Robin De Vries – Forensics, Raman Spectroscopy, and Adaptability

“I really like puzzles,” says Robin De Vries. Robin, a student at Sam Houston State University and part of the Cleaning Research Group, grew up with shows like Bones and NCIS. She latched onto Forensic Science as a major. She figured: “Great! I can work in a crime lab.” Then, she started to work with Dr. Darren Williams. “I love his classes! He puts a lot of work and enthusiasm into teaching.” While working with DW (as his students call him), she realized she could combine forensics with anthropology.

“I love instrumentation, so I jumped at the chance to work with the Raman lasers. With Raman, you use a laser to observe vibrational changes in a molecule. Each molecule has a vibrational peak, and you can use that peak to detect if the species (the grease or other soil) is present.” Unfortunately, she discovered that the greases she was investigating were all silica-based. All the spectra looked alike. This is no help in identifying a specific contaminant!

This roadblock provided an opportunity to discover adaptability, in this case to change the question being addressed. Robin explains that “DW built a calibrated machine to wipe soil off of a surface in a controlled way, using a constant amount of pressure.” They could use the machine combined with Raman to track cleanliness using changes in fluorescence. She explains that “if the molecule fluoresces, you can measure the height of the peak as an indication of cleanliness.” This illustrates the point that Raman spectrometers can also measure fluorescence, which can be a sensitive way to track cleanliness.

“I’m a hands-on person, so it was really interesting to apply what I learned in class to industry. I think it’s really cool, because sometimes it’s hard to connect what you learn in class to what happens in the real world.”

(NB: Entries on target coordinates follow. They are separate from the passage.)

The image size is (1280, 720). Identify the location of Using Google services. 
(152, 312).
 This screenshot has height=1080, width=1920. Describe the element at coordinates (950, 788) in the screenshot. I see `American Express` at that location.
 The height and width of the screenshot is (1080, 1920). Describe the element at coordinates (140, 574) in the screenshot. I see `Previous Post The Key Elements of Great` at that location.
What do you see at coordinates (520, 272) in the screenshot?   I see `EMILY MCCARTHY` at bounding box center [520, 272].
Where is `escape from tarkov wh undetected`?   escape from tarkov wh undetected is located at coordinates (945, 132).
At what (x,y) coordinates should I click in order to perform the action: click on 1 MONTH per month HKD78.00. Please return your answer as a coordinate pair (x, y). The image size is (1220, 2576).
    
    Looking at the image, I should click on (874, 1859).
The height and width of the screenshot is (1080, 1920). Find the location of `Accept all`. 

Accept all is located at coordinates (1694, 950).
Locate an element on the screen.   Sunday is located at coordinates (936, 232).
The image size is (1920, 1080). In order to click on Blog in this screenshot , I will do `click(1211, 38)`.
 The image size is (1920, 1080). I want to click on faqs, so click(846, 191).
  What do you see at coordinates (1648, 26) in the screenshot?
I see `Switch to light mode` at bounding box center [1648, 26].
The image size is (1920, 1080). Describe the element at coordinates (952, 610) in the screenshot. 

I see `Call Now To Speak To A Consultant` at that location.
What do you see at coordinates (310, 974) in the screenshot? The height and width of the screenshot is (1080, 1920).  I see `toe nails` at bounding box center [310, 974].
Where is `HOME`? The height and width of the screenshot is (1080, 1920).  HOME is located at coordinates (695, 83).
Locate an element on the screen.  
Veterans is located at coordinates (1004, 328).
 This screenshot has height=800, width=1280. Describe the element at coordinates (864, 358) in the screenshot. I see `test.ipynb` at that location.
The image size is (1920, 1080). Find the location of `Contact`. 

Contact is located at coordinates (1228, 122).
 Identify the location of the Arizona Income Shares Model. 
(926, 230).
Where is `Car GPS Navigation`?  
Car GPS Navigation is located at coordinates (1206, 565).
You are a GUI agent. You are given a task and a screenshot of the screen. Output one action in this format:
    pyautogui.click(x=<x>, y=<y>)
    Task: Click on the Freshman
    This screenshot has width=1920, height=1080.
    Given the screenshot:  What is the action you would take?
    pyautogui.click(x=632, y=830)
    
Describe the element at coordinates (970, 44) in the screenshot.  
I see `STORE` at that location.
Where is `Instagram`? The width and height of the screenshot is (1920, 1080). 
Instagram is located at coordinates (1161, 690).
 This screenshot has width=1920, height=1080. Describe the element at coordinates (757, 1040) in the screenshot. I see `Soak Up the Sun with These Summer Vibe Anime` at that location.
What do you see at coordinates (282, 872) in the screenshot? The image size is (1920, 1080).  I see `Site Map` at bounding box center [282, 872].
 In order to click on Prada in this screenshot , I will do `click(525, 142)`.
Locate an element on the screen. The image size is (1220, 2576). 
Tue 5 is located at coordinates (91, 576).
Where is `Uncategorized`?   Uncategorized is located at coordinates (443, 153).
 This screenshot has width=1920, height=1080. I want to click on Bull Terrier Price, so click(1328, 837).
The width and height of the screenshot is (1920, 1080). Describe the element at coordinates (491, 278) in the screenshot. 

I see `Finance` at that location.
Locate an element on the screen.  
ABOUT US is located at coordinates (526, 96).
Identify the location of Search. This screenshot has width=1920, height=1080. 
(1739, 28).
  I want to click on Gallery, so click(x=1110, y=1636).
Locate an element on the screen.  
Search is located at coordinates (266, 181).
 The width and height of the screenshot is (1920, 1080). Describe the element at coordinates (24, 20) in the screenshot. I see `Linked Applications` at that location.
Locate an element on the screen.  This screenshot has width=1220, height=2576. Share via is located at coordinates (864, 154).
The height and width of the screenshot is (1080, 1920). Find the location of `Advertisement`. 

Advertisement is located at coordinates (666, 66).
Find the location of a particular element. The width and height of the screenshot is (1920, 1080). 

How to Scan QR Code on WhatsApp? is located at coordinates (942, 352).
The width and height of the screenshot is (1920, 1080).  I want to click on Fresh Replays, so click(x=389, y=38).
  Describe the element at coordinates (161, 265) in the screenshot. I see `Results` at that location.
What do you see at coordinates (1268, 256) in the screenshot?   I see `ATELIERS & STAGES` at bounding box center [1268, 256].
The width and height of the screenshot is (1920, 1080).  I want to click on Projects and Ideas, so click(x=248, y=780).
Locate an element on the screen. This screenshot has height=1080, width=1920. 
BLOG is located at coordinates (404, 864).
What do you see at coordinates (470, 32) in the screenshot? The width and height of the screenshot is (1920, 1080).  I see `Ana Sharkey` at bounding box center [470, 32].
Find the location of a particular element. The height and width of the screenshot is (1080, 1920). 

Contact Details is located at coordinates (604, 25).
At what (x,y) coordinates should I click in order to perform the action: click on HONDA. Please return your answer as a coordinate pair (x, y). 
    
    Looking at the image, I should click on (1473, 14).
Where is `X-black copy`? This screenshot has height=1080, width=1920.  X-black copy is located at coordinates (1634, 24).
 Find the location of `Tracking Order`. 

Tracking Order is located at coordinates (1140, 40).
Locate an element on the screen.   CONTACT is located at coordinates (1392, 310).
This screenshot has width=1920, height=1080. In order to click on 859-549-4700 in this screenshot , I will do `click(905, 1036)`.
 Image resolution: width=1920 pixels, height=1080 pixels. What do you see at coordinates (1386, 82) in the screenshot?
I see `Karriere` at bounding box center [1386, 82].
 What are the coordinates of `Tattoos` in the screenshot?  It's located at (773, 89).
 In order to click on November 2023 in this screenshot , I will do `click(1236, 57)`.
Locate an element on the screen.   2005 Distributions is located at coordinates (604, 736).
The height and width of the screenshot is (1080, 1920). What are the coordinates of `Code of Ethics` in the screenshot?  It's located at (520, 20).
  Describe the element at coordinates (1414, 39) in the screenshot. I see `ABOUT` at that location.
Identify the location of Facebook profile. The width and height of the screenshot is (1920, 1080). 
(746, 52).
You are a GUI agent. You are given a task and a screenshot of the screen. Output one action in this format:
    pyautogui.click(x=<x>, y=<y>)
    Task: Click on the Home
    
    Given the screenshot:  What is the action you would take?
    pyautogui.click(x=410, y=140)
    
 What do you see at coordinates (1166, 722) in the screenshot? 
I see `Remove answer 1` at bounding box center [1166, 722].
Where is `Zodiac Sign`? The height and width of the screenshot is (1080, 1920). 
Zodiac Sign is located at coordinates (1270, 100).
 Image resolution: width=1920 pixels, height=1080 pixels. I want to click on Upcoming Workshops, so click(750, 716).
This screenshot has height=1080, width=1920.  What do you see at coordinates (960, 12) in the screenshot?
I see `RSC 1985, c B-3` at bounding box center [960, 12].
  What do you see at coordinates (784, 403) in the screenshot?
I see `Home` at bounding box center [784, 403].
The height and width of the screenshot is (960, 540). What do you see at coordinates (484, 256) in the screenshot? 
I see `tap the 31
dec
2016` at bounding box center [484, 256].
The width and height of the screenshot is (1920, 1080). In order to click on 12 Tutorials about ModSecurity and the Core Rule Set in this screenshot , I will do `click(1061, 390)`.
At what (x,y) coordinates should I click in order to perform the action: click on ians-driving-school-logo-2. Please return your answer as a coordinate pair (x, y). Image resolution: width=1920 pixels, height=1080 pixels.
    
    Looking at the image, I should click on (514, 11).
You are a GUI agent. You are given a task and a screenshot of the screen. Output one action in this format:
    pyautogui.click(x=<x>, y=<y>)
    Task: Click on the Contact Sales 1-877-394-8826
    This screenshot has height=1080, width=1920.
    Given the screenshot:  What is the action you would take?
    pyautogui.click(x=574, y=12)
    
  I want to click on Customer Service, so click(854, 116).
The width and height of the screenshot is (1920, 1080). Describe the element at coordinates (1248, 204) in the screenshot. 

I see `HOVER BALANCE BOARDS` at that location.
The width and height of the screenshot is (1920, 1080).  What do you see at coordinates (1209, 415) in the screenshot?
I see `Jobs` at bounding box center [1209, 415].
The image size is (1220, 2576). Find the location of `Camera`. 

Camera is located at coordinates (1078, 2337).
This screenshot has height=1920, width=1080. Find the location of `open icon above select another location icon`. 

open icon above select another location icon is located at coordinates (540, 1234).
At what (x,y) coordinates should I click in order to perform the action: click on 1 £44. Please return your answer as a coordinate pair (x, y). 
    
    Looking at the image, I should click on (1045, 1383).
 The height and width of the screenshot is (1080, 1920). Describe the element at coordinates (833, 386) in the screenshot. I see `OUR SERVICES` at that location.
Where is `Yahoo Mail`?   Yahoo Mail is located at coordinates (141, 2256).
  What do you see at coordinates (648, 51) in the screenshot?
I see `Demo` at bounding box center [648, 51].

While Robin likes to focus on one technology, in working in the Cleaning Research Group she discovered the value of using different approaches to tackle the same problem. “It was really cool to see how people worked on different projects but all related to the same goal. It was surprising to see that there were so many different options.”

Completing college in the middle of a global pandemic presents challenges. “It’s all up in the air,” says Robin. She is looking at possibilities such as a Masters program in forensic science and internships in industry, perhaps designing primers. Robin concludes that “sometimes, it’s ok not to have a plan – opportunities will pop up. If I can work with instruments, I’ll be happy.”